'''
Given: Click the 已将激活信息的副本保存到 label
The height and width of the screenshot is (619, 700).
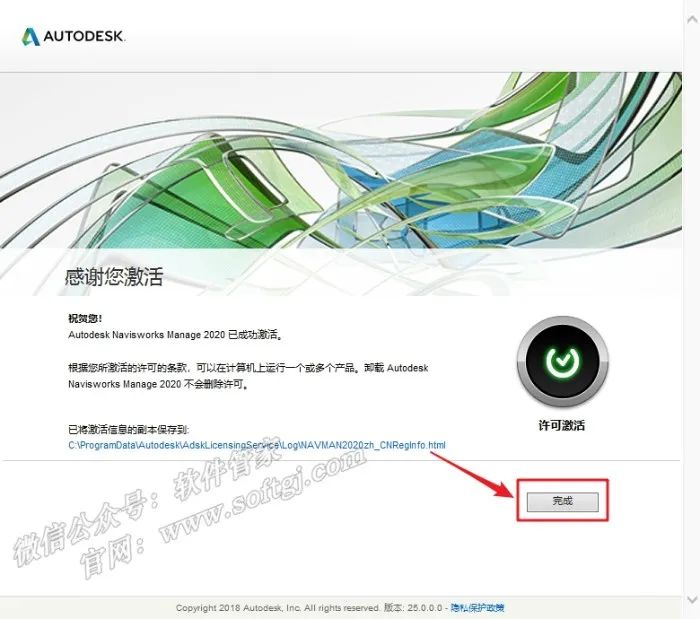Looking at the screenshot, I should tap(129, 429).
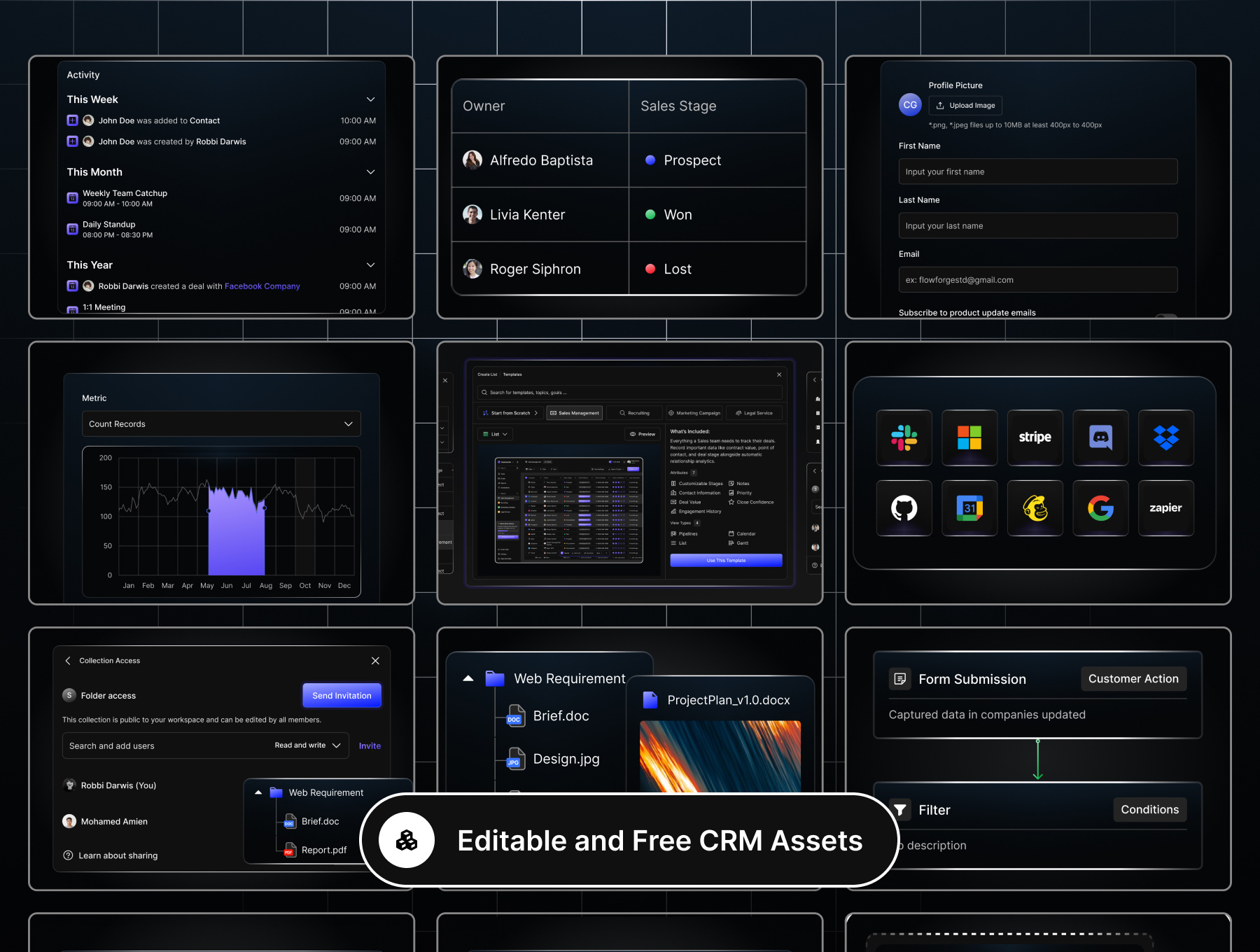1260x952 pixels.
Task: Click the Send Invitation button
Action: pos(342,695)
'''
Could you edit the material above so that "label" becomes "text" throughout, with everything else unchanged? Omit the pictures from your answer.

Given: Click the 已将激活信息的副本保存到 text
The height and width of the screenshot is (619, 700).
Looking at the screenshot, I should tap(129, 429).
1260x952 pixels.
Task: Click the Send Invitation button
Action: pos(342,695)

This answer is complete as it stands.